Olivia Munn Gives a Career-Defining Performance in Violet as She Struggles With Invasive Thoughts
In Violet, Olivia Munn plays L.A. film executive Violet Calder who has, apparently, allowed “the committee” in her mind to control her actions for the past seven-plus years. In actuality, the committee is the singular condescending voice of “The Voice” voiced by Justin Theroux. As the film progresses, it is revealed that the cruel, twisted things that he whispers to her are echoes of her childhood. The little moments that no one expects to stick to their skin, ad infinitum.
Violet lives with her childhood friend Red (Luke Bracey), a screenwriter who has been blackballed by her casually cruel boss. Red serves as an anchor to her past, but also a place of safety that The Voice intentionally keeps her separated from.
Right from the start, audiences are pulled into Violet’s disturbed psyche, dragged over broken glass, and pulled apart along with her. Part of this visceral sensation comes from the violent, unsettling scenes forced upon audiences, but it is mostly to Munn’s credit that she has given life to an extremely relatable, sympathetic character. We struggle with her, we ache with her, and most importantly we want to see her break away from The Voice as much as she does. Violet is by far one of the strongest performances Munn has given to date.
Anyone who has battled against invasive thoughts whispering in their ear will recognize the moments where Violet reaches her boiling point. An electronic humming noise that grows louder and louder as her ears ring, the slow bleed of the screen as it turns red, mirror the edges drawing in around her.
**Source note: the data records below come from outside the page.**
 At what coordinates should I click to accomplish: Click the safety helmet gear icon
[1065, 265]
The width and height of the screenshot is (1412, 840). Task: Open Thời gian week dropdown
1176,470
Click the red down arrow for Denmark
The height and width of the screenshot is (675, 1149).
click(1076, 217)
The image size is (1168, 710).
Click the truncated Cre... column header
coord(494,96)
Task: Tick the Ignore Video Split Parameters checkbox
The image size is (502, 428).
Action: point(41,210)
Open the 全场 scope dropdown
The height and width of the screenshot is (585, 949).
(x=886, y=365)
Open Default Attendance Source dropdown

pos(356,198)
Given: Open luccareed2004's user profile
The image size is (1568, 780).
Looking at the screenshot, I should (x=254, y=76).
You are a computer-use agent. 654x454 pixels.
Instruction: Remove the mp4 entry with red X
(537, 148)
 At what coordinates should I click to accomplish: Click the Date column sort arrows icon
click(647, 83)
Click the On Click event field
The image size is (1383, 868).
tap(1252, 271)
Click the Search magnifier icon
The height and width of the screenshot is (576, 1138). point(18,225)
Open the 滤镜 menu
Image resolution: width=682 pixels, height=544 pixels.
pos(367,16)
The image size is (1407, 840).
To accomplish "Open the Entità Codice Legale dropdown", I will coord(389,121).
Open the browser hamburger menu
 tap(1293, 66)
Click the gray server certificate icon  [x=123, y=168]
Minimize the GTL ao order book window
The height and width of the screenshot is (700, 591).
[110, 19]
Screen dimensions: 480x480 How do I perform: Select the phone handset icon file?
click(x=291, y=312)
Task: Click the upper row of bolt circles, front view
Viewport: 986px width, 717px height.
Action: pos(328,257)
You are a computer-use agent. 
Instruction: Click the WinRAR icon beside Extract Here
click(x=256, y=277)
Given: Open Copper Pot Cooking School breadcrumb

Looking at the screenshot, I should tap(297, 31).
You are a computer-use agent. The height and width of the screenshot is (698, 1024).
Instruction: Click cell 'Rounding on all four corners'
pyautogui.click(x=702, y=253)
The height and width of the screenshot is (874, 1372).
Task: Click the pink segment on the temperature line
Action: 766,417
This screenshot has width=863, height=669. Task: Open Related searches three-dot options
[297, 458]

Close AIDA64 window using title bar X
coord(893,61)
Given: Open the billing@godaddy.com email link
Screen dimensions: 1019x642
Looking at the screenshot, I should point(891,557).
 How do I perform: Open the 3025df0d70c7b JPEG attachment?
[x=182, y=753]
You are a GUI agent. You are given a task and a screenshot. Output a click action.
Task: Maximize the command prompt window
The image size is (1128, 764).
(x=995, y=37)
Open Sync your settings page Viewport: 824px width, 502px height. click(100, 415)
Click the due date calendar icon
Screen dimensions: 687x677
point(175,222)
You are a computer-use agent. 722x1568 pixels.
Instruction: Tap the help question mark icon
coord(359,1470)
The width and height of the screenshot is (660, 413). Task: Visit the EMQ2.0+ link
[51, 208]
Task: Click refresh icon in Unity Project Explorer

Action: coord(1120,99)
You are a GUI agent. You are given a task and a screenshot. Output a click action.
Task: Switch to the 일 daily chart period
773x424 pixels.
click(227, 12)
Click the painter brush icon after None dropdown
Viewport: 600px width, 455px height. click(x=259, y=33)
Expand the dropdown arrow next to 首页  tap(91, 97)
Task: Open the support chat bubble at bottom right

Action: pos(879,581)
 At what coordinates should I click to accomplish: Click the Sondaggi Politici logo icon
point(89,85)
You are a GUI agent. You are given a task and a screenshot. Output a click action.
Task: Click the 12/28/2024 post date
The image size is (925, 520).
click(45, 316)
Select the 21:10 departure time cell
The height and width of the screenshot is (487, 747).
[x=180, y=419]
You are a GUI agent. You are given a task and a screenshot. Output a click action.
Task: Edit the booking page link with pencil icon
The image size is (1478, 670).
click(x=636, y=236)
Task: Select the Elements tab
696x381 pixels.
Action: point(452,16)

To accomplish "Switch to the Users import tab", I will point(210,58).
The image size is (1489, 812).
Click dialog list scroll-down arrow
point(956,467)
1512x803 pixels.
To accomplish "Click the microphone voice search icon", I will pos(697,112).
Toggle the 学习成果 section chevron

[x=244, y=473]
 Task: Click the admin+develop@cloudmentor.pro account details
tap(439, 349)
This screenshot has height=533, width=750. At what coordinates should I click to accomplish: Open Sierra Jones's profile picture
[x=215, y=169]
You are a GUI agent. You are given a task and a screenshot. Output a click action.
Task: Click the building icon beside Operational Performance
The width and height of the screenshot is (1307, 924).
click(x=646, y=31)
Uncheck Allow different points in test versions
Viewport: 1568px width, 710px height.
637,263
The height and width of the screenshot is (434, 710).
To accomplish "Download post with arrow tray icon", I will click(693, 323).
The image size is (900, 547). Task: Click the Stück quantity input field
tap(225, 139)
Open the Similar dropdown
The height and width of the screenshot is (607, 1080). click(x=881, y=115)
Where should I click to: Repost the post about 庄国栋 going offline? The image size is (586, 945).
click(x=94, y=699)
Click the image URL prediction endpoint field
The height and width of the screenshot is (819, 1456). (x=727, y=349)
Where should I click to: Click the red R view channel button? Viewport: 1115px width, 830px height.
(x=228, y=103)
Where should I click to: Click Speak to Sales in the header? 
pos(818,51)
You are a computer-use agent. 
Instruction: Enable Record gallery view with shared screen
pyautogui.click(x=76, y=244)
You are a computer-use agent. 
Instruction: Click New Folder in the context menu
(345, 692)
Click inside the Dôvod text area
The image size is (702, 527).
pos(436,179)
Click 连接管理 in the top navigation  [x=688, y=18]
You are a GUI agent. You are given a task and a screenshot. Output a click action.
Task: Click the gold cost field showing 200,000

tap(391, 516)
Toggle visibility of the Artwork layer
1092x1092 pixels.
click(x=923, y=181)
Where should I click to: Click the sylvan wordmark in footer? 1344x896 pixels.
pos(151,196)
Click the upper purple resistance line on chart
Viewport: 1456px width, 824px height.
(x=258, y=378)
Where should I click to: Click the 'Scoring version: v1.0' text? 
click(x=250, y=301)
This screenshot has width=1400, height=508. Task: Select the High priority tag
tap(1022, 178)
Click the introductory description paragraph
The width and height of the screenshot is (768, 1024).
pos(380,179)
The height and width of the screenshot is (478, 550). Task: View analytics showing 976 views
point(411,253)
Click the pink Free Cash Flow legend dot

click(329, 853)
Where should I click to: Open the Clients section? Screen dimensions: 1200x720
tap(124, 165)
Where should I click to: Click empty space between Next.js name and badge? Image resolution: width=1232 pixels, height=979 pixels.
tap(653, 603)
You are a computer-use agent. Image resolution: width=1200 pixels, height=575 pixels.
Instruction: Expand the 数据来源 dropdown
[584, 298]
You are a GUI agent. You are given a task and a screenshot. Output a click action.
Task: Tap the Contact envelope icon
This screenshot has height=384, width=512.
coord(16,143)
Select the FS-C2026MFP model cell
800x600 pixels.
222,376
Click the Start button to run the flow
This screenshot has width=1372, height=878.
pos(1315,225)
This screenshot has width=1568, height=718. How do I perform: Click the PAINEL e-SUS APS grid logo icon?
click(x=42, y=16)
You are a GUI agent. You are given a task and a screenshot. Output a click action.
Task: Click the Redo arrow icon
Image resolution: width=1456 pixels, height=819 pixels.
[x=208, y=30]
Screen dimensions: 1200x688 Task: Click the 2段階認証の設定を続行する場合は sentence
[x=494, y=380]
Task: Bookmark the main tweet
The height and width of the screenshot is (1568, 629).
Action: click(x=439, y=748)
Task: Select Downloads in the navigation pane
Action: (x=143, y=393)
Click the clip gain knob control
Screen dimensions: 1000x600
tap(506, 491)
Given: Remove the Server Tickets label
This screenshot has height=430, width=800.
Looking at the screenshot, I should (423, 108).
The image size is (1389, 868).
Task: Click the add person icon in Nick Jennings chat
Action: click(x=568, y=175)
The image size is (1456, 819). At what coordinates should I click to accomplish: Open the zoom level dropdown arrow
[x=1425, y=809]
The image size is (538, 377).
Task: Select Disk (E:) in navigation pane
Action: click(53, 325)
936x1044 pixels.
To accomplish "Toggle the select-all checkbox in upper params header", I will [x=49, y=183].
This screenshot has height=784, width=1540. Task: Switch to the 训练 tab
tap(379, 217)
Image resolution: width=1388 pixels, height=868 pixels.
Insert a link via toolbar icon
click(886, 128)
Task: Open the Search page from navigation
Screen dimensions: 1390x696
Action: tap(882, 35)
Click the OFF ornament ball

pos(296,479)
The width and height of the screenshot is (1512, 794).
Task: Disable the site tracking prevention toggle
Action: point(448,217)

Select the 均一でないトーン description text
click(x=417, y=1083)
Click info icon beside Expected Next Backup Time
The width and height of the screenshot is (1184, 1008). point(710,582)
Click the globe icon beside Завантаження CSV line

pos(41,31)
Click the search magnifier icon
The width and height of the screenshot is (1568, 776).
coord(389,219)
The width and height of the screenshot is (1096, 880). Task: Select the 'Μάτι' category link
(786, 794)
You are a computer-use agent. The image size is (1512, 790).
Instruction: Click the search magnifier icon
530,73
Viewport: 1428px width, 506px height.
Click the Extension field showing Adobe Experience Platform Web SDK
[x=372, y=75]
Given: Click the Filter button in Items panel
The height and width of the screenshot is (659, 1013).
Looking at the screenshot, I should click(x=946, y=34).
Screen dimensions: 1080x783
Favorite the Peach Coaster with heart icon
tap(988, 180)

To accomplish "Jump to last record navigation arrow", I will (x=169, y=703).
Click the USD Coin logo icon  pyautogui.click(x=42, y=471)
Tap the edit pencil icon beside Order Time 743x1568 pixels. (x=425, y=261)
The conflicting thoughts are written in cursive across the screen, silently fighting back against the demeaning voice making her question her self-worth, her actions, and her own mind.
Violet‘s editing is truly inspired, overlying hand-scribbled cursive thoughts across the screen that crowd around Munn, intercutting scenes of shattered glass, a moldering fox corpse, a boxing match as The Voice brutalizes her. Other visual narratives are brought to life by movie-like clips that play on the walls around Violet as she clings to moments of childhood innocence.
The film ends rather abruptly, right at the emotional heights of Violet finally defeating The Voice. She severs her connections with her family, embraces her new relationship with Red, and appears to be on the right track with her career. While we can revel in the satisfaction that she has taken control over her life, it feels intentional that something is still left feeling like it needs to be said as the credits roll. Invasive thoughts, once defeated, will inevitably return. The story isn’t truly over, but the moment is.
In addition to Munn and Bracey, Violet has a long list of recognizable faces in its cast list including Dennis Boutsikaris, Erica Ash, Jim O'Heir, Jason Dohring, and Simon Quarterman, Rob Benedict among others.
Violet had its world premiere at South by Southwest in March 2021 and had its international premiere this week at the Toronto International Film Festival. The film was acquired by Relativity Media for U.S. distribution, but no release date has been set yet.